Mulher que integrava rede de exploração infantil junto com piloto é presa em Marataízes


Sérgio Antonio Lopes foi preso em fevereiro deste ano em São Paulo; segundo investigações, mulher disponibilizava imagens de uma criança para o piloto

Mulher presa em Marataízes é suspeita de ter ligação com Sérgio Antonio Lopes, de 62 anos (foto em destaque), preso em fevereiro | Foto: Divulgação/PCES e Divulgação/PCSP

Uma operação conjunta entre policiais do Espírito Santo e de São Paulo prendeu, na manhã desta terça-feira (10), uma mulher suspeita de integrar o mesmo esquema de exploração sexual infantil que levou à prisão do piloto de aviação Sérgio Antonio Lopes, de 62 anos, em fevereiro.
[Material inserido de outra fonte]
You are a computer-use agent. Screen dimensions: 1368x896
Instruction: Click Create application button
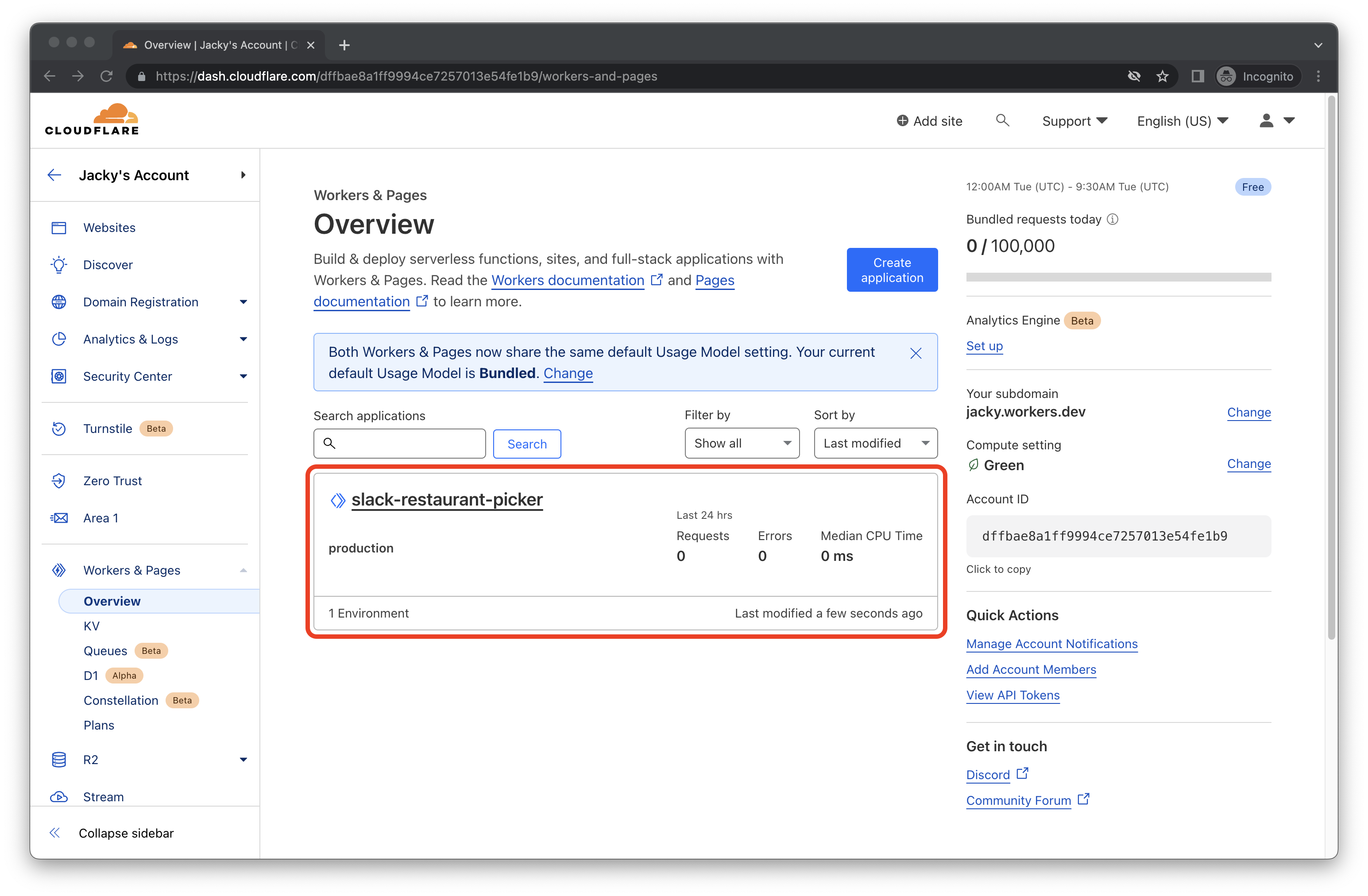coord(892,270)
A mulher, de 29 anos, foi presa em Marataízes, no litoral Sul capixaba. Ela é investigada por disponibilizar imagens de uma criança de três anos para o piloto, que é apontado como chefe do grupo criminoso.

Durante a ação, que integra a segunda fase da Operação Apertem o Cinto, também foi cumprido um mandado de busca e apreensão na residência da suspeita. O objetivo, segundo a polícia, foi apreender o celular da investigada, que seria usado para enviar as imagens da criança e receber o pagamento.

A mulher foi conduzida para a sede do Departamentos de Homicídio e Proteção à Pessoa de Vitória, onde irá prestar depoimento. Em seguida, ela será encaminhada ao sistema prisional capixaba até decisão judicial que determine a transferência para São Paulo.


Investigação

O inquérito policial foi instaurado em outubro de 2025. Desde então, já foram identificadas três vítimas, com 11, 12 e 15 anos, todas submetidas a graves situações de abuso e exploração sexual. Segundo a Polícia Civil de São Paulo, a rede criminosa estruturada era voltada à exploração sexual de crianças e adolescentes.

De acordo com a delegada Luciana Peixoto, o suspeito aliciava mães e avós das vítimas, com quem havia tido envolvimentos amorosos, e deixava claro nos encontros que “gostava de crianças”, segundo apuração da Polícia Civil.

Uma mulher de 53 anos, avó de três adolescentes, de 10, 12 e 14 anos, também foi presa durante a operação, suspeita de permitir e facilitar o encontro do piloto com as netas.

O piloto é investigado por crimes de estupro de vulnerável, estupro, favorecimento da prostituição e da exploração sexual de criança e adolescente, uso de documento falso, produção, armazenamento e compartilhamento de material de pornografia infanto-juvenil, perseguição reiterada (stalking), aliciamento de crianças e coação no curso do processo, evidenciando grave violação à dignidade sexual de crianças e adolescentes.

Segundo a Polícia Civil de São Paulo, as provas colhidas até o momento mostram que os crimes investigados integram uma estrutura organizada de exploração sexual infantil, com indícios de habitualidade, divisão de funções e atuação coordenada entre os envolvidos.